L’image devait être « juste » en soi, voilà le premier commandement du travail de Lebeck et la raison de son succès. Il connut la gloire à peine quelques années plus tard, lorsqu’il voyagea pendant trois mois en Afrique pour le compte du mensuel « Kristall » de Hambourg. Il partait enfin sur les traces de la « mystérieuse forêt vierge », voyage auquel il aspirait tant dans sa tendre jeunesse. Mais la réalité fut tout autre. L’Afrique était un véritable chaudron politique. 1960 fut en effet l’année où les puissances européennes laissèrent leurs anciennes colonies accéder à l’indépendance. La presse du monde entier accourut à Léopoldville pour couvrir les célébrations de l’indépendance du Congo belge, le plus grand pays d’Afrique noire. Le roi Baudouin traversa la ville en cabriolet. Un noir lui arracha soudainement son sabre et s’enfuit en brandissant triomphalement son trophée. Lebeck prit la photographie de l’année. Un symbole du déclin du pouvoir de l’homme blanc et du chaos sanglant dans lequel le Congo n’allait pas tarder à plonger.

« On ne devient jamais rien sans un peu de chance » dit Lebeck à propos de cet événement. La bonne fortune est d’ailleurs restée fidèle au reporter d’une manière presque dérangeante. Mais s’agit-il seulement de chance ? Il sait bien que non. Pour ce métier, cet art, il faut une vivacité spécifique qui n’a rien à voir avec les agissements excités de la figure du paparazzo que Fellini a caricaturé à si gros traits. La vivacité du bon reporter est légère, discrète. « L’instant décisif » correspond toujours à une fraction de seconde. La photographie, le photojournalisme également, peut être pathétique, brutale, obscène, sentimentale. La photographie de Lebeck n’est rien de tout cela. Elle est prosaïque à en être presque irritante. Ses clichés ont presque toujours quelque chose du regard acéré du chirurgien. Les photographies de Lebeck donnent à certains un sentiment de froideur, et effectivement sa manière impassible de voir les gens et les choses a parfois un effet provocateur. Mais c’est bien précisément ce flegme, ce détachement, la distance intérieure à l’égard de son objet et de l’événement qui fait la force du travail de Lebeck. Il ne donne aucune réponse et ne souhaite pas en donner. Il laisse ses photos poser des questions et certaines pénètrent profondément la mémoire pour ne plus en sortir.

On ne trouve pas chez Lebeck ce qu’on appelle communément des « sensations » – à quelques rares exceptions près. Il laisse cela aux autres. Son œuvre est traversée par un soupçon d’ironie, un clin d’œil d’un homme qui a percé à jour tous les mécanismes et qui les trouvent attrayant pour cette même raison. « Ne faites pas autant de cirque » semble-t-il penser alors qu’il photographie la scène devant lui.

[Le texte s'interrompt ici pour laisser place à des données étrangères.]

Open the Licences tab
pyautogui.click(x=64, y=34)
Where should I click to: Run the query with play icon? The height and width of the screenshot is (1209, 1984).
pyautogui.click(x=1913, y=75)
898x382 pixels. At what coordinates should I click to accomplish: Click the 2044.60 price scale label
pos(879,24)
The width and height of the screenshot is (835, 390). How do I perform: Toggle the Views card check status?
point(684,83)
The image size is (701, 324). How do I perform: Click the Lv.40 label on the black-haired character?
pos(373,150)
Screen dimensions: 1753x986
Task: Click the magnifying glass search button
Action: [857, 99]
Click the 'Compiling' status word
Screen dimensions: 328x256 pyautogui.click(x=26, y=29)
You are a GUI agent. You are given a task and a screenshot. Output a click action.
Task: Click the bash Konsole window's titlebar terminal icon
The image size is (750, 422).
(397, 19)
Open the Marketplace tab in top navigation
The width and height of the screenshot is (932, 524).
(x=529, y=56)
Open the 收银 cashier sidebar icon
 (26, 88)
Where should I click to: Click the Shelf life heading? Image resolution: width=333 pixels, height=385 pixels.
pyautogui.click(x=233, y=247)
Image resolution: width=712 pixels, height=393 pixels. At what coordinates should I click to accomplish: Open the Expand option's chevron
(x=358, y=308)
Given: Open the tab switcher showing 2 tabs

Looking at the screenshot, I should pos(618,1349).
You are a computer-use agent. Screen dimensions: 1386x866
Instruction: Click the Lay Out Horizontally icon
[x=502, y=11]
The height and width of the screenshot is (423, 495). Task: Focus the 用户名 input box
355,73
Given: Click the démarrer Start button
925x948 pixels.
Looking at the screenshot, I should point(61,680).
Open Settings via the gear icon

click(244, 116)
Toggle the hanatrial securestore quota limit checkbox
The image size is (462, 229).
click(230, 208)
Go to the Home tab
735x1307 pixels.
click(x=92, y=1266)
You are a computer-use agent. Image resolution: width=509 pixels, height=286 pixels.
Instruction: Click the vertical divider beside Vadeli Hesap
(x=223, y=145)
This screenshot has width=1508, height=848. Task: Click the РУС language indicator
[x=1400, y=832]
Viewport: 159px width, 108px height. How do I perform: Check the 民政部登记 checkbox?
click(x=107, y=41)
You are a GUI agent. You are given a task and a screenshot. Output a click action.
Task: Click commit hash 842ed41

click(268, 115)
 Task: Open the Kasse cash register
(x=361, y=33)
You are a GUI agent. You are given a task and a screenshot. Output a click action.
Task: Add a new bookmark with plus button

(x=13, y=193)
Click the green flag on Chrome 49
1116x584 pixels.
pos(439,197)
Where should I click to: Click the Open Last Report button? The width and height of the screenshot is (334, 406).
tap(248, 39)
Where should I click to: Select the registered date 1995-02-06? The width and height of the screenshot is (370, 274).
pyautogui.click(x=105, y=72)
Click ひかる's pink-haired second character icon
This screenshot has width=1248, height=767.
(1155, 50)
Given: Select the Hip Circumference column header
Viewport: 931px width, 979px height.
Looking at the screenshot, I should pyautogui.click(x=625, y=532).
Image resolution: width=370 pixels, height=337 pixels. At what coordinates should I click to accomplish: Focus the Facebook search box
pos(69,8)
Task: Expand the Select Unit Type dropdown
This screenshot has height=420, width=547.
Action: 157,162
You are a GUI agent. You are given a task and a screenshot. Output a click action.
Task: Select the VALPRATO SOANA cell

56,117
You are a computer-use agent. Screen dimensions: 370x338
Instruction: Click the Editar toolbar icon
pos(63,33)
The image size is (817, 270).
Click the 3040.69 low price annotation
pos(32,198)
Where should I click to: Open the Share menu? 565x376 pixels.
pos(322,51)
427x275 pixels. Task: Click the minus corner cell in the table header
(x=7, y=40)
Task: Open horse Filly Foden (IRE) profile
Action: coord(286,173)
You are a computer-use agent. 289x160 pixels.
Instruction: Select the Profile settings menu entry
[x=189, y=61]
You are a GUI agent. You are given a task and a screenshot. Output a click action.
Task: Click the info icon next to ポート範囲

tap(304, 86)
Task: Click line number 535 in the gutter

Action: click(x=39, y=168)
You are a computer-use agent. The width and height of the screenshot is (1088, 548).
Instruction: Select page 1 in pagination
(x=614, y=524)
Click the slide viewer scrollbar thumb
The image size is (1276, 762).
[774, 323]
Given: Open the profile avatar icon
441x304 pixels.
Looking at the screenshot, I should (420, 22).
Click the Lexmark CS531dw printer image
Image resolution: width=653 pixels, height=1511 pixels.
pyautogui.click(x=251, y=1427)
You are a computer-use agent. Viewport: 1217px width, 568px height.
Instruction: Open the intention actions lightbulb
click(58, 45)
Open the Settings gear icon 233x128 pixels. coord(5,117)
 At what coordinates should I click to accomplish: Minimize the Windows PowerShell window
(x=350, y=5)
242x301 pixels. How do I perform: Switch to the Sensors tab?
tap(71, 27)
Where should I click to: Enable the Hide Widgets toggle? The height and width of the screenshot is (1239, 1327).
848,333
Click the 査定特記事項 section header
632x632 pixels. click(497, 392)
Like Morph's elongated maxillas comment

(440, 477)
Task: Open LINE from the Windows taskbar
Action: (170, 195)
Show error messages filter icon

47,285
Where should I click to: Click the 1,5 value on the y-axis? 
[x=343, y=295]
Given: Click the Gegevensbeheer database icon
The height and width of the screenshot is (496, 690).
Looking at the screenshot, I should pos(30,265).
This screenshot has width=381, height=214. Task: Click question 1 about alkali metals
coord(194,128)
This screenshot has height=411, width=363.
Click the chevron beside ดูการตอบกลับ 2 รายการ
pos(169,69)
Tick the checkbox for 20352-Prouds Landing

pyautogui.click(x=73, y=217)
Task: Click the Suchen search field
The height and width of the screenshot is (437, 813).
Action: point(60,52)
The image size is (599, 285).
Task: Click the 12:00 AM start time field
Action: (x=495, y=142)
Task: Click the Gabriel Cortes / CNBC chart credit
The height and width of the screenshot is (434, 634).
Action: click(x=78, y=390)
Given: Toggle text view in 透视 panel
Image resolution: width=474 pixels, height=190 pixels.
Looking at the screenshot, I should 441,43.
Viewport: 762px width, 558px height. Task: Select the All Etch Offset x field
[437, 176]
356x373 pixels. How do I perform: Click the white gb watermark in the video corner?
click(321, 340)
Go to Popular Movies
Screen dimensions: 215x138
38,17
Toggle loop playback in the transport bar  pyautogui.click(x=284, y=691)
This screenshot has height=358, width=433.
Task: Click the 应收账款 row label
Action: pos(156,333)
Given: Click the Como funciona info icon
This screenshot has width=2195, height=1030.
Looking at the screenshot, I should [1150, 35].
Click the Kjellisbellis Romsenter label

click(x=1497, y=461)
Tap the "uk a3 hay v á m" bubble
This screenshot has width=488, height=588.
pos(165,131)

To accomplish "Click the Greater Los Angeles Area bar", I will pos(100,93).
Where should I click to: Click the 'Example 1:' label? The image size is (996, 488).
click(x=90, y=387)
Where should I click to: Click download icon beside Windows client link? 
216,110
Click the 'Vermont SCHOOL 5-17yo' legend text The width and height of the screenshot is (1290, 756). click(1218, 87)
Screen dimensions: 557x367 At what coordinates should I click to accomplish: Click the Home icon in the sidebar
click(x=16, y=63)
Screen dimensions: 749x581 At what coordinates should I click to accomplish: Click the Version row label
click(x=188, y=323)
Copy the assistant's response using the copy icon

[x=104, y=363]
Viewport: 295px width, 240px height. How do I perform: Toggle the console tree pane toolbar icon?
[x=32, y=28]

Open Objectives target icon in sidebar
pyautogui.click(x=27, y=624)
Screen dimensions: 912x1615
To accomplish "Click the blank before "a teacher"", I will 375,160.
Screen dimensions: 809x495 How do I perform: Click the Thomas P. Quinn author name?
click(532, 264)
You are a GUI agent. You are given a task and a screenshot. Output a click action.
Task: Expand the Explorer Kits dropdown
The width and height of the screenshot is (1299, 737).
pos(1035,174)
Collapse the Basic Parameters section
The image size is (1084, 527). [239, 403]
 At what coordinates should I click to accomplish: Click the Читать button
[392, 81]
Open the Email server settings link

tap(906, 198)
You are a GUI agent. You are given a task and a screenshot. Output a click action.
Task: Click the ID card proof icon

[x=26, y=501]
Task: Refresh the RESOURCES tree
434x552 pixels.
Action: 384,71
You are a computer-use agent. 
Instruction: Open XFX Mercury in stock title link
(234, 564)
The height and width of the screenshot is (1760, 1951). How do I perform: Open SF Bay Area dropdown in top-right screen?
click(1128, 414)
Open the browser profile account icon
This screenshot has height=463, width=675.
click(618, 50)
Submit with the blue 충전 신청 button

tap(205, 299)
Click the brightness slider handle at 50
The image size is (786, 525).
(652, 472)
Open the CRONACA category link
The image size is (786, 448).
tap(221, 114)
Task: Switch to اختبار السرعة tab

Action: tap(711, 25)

L’exposition sera la plus vaste présentation à ce jour des photographies de Robert Lebeck. On pourra y voir en outre des reportages imprimés qui offrent un ample panorama du paysage des magazines de l’après-guerre. En l’honneur de son 80e anniversaire (le 21.3.2009), 300 photographies célèbres et inconnues commémorent les années actives (1955-2005) de l’ancien reporter de Stern, qui fut en 2007 le premier photographe a recevoir le prix Henri Nannen pour l’ensemble de son œuvre.
Le commissaire de l’exposition est Gisela Kayser.

Catalogue
Un riche catalogue, publié aux éditions Steidl Verlag, accompagne l’exposition.